[Start of Attachment]

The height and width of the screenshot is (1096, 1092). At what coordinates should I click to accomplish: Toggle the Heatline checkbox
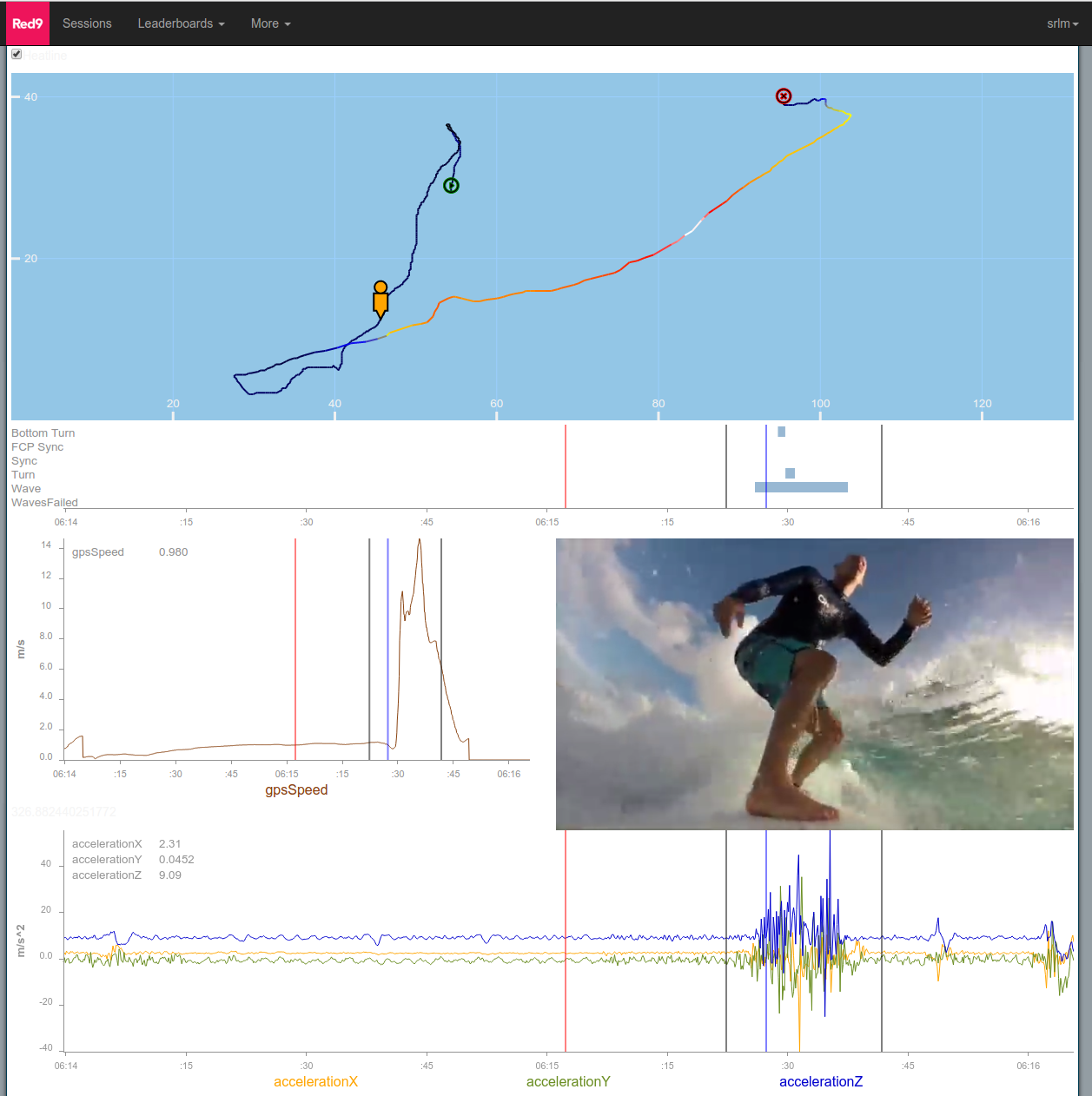pyautogui.click(x=17, y=55)
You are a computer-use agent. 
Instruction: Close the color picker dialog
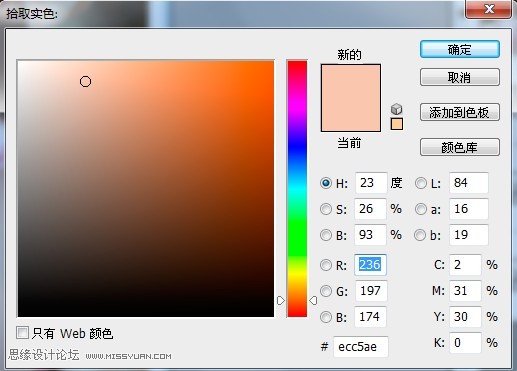[x=489, y=9]
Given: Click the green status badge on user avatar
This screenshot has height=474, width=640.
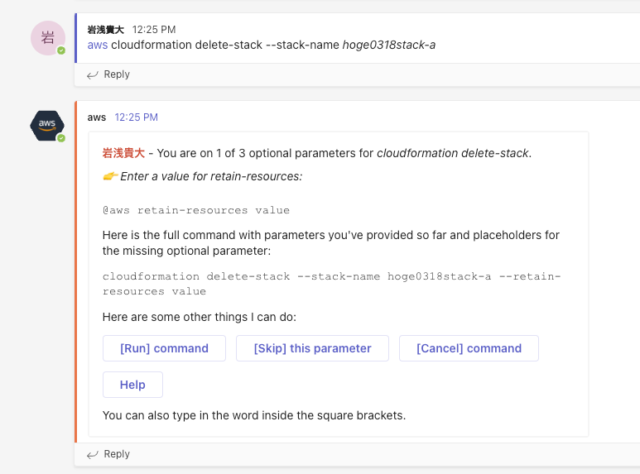Looking at the screenshot, I should click(61, 51).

[End of Attachment]

Instructions to follow
A faithful transcription of the material, with no pictures, is the expected result.

Answer for this exercise
The height and width of the screenshot is (1096, 1092). At what coordinates should I click to accomplish: Toggle the Heatline checkbox
pyautogui.click(x=17, y=55)
You are a computer-use agent. 
Instruction: Close the color picker dialog
[x=489, y=9]
Given: Click the green status badge on user avatar
This screenshot has height=474, width=640.
Looking at the screenshot, I should click(61, 51).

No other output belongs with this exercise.